You are not pointing to anything concrete about what your actual users want other than what you think your "ideal user" wants. Idealized views of what users want don't always end up matching reality.Also, I'm failing to see how splitting information between "spoiler-full" and "spoiler-free" makes your content less encyclopedic, or has any link to Ain't It Cool News. Overall, your general attitude of putting people down[1][2][3] represents Wikipedia in a poor light, represents yourself in a poor light, and generally comes across as very trollish. [1] Splitting information into 'spoiler/no-spoiler' means that Wikipedia is going to turn into Ain't It Cool. [2] Putting information behind a spoiler warning causes the content to be less encyclopedic. [3] The spoiler hiding/warning is 'whiny' (and by extension it's proponents that don't want stories to be spoiled are also whiny). |
1. spoilers are inherently opinion - there is no way to dictate neutrally what is and isn't a spoiler, and no referenceable source for such
2. spoilers were superfluous in many cases (a section labeled "Plot" or "Summary" is going to have details of the story in it)

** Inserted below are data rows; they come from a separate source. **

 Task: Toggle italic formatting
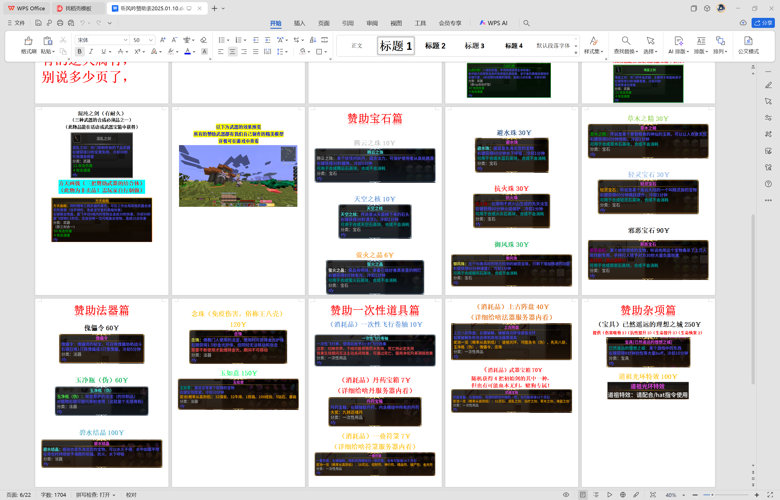tap(91, 51)
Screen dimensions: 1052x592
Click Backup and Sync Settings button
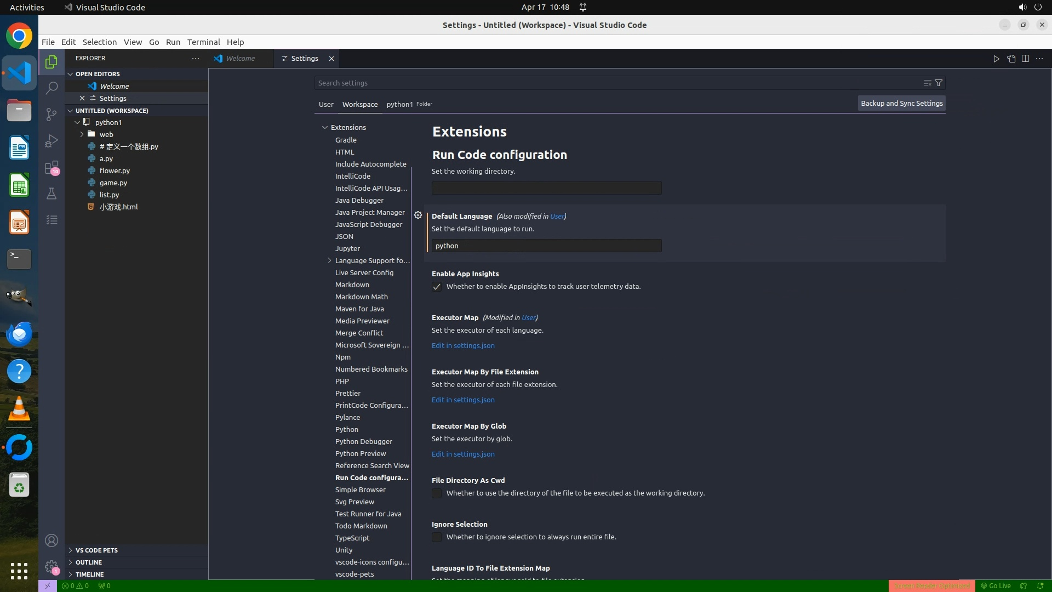[901, 103]
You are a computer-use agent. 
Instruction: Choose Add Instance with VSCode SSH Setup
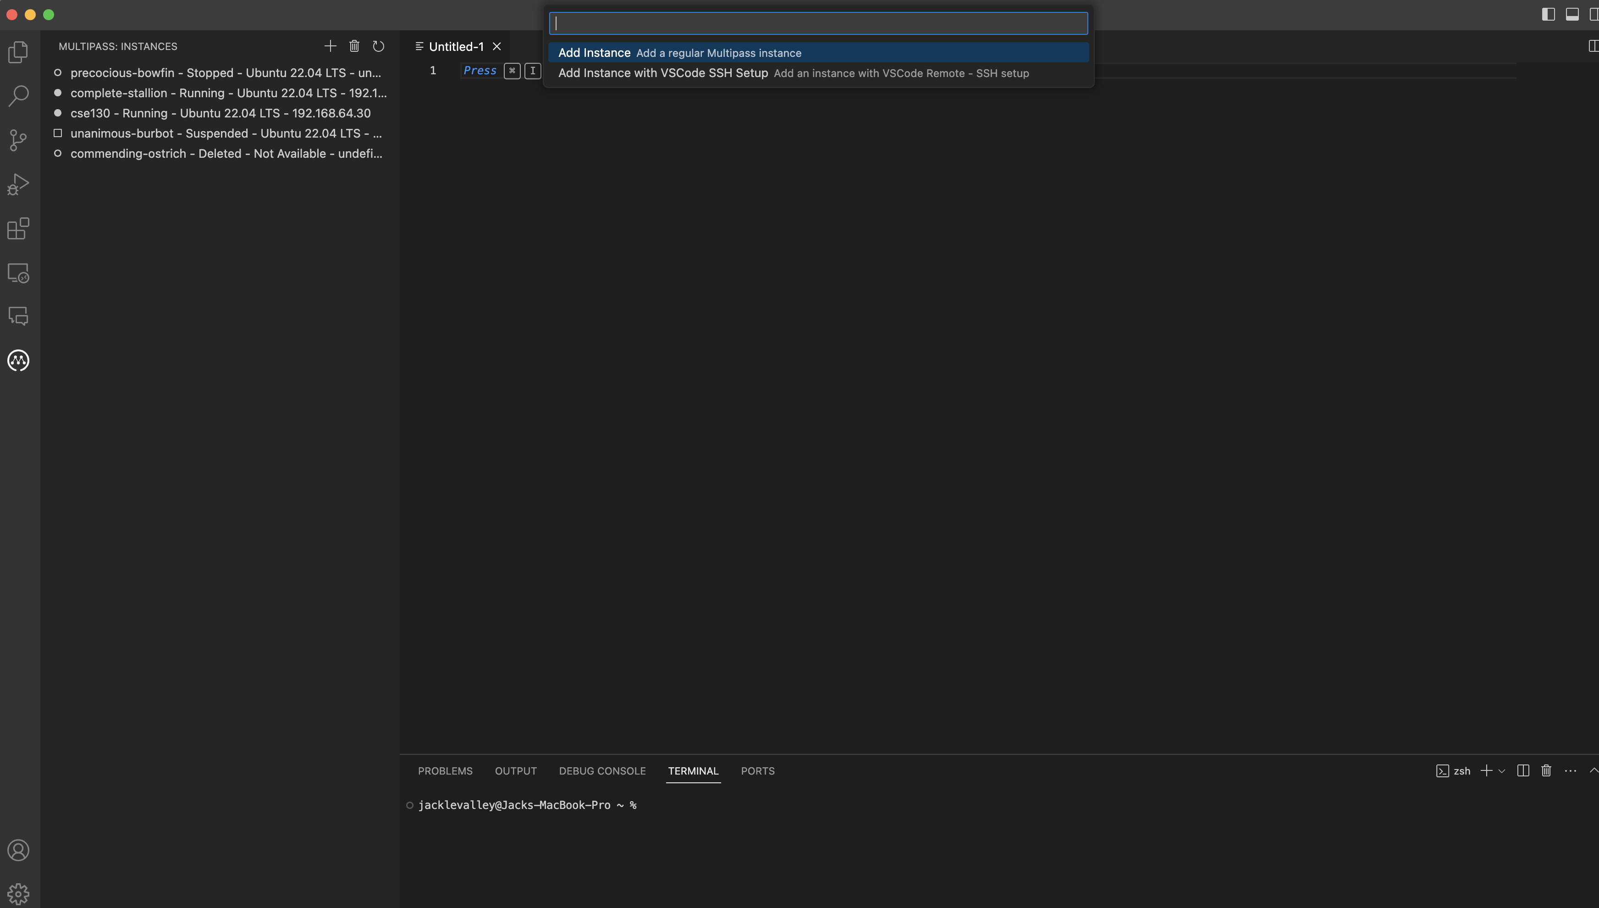pyautogui.click(x=663, y=73)
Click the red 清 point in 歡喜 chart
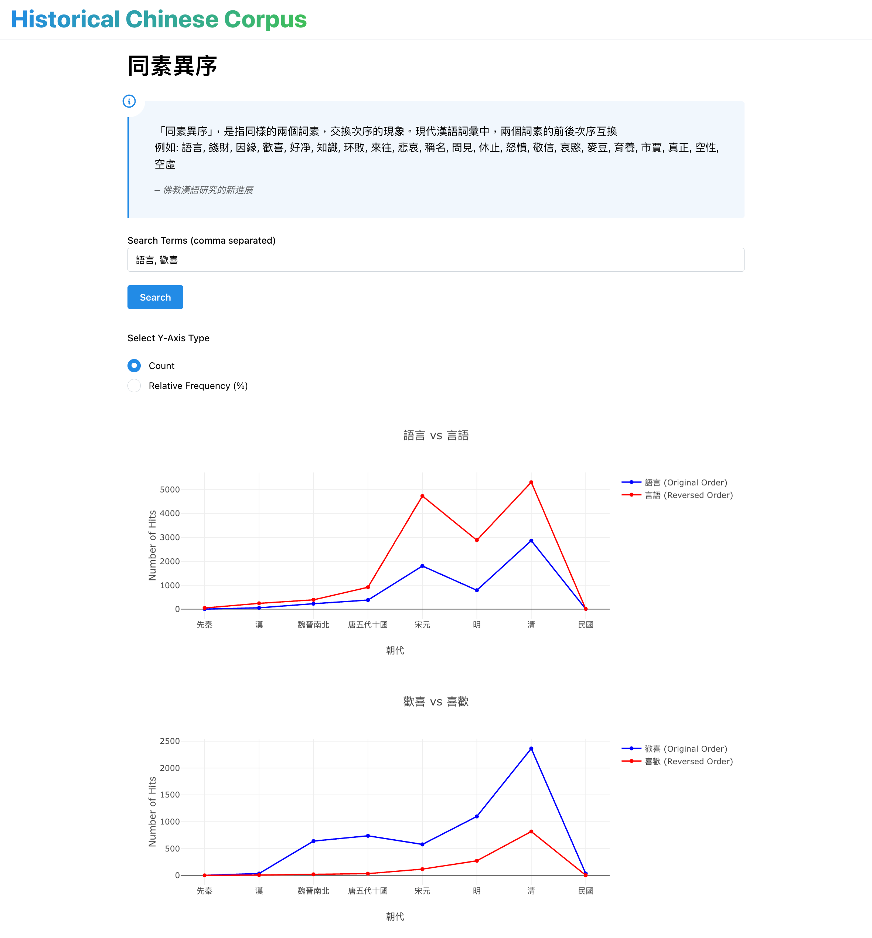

3. a spoiler-warning culture was causing editorial problems: relevant information being removed from articles for being a spoiler, or articles being twisted into weird shapes to herd details into "spoiler" sections
4. the spoiler culture was getting gibberingly stupid (a spoiler warning on "Romeo and Juliet" and "The Three Little Pigs", I shit you not).
The thing I did was remove several thousand spoiler warnings from "Plot" or "Summary" sections, where they were superfluous. When those were gone, the other problems were enough for consensus to reach the death of the spoiler warning.
But let's assume spoiler warnings are a great idea. How would you implement 1. neutrally and verifiably in a manner that was hard to argue with?